STATED PROBLEM ▸ Repeat verbatim the stretch of records from the line containing "Open the More circle menu icon" through the line containing "Action: (x=227, y=38)".

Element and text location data
[Start]
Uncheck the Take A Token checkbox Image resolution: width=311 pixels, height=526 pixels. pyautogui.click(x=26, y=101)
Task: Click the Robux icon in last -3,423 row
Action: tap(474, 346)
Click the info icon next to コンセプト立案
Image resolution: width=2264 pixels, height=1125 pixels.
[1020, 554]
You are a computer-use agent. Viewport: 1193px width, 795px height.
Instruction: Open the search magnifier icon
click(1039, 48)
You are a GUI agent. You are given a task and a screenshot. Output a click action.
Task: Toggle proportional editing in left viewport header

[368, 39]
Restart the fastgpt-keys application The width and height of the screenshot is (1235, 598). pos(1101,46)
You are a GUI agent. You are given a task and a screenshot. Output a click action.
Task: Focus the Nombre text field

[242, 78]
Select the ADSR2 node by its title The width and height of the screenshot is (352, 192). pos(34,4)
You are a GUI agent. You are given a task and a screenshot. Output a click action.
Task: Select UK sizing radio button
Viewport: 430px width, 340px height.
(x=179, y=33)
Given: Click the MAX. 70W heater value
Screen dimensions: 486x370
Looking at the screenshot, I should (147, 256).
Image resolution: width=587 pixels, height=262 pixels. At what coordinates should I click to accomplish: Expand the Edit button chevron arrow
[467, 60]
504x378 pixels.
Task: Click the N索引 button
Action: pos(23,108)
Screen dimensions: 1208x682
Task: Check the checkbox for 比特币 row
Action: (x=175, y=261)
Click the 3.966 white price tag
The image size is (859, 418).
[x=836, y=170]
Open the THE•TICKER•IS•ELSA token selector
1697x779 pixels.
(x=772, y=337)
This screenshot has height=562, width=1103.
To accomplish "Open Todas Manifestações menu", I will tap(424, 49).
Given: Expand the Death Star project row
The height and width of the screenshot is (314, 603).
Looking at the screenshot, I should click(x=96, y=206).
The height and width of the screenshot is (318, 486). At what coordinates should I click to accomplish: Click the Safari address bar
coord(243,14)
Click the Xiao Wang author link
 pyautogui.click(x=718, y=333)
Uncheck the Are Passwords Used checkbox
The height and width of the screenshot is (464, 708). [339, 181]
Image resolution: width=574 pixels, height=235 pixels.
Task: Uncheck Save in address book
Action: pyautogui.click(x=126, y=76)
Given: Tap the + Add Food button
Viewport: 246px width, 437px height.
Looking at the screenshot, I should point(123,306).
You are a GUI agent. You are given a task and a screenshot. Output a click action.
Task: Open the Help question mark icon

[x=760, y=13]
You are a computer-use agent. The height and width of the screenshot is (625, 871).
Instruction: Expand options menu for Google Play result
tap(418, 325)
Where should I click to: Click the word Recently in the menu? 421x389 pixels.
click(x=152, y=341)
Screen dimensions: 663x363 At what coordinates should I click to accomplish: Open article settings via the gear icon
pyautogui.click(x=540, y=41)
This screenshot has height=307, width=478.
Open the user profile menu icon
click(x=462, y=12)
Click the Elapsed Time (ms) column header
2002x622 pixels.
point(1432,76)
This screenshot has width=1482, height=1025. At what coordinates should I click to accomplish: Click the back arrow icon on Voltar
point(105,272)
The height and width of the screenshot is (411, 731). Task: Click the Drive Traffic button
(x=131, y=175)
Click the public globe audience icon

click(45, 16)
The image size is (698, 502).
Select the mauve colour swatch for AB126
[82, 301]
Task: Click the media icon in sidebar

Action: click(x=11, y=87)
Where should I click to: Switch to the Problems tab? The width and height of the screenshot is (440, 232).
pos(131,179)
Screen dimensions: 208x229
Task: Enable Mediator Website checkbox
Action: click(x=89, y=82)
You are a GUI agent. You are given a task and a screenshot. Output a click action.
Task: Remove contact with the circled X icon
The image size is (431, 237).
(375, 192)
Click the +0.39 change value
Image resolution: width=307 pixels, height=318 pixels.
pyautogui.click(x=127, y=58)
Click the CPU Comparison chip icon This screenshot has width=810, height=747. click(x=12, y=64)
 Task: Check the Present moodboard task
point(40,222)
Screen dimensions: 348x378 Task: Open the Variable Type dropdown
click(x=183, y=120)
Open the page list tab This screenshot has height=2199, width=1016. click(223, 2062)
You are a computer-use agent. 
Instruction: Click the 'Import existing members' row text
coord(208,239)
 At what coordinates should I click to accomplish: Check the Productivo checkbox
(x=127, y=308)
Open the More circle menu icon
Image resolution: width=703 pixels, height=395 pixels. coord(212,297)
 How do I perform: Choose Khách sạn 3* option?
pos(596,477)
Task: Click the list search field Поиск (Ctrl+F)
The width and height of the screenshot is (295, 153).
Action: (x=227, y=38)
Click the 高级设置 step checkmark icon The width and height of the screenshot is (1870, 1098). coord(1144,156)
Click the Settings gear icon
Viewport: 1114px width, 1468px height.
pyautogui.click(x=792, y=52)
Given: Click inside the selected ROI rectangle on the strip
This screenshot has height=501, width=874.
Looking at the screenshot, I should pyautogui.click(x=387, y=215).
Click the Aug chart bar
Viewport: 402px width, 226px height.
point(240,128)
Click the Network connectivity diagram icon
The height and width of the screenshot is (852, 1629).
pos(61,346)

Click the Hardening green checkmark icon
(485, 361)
[End]
OUTPUT FOR THIS EXERCISE ▸
Open the More circle menu icon
Image resolution: width=703 pixels, height=395 pixels. coord(212,297)
 How do I perform: Choose Khách sạn 3* option?
pos(596,477)
Task: Click the list search field Поиск (Ctrl+F)
The width and height of the screenshot is (295, 153).
Action: (x=227, y=38)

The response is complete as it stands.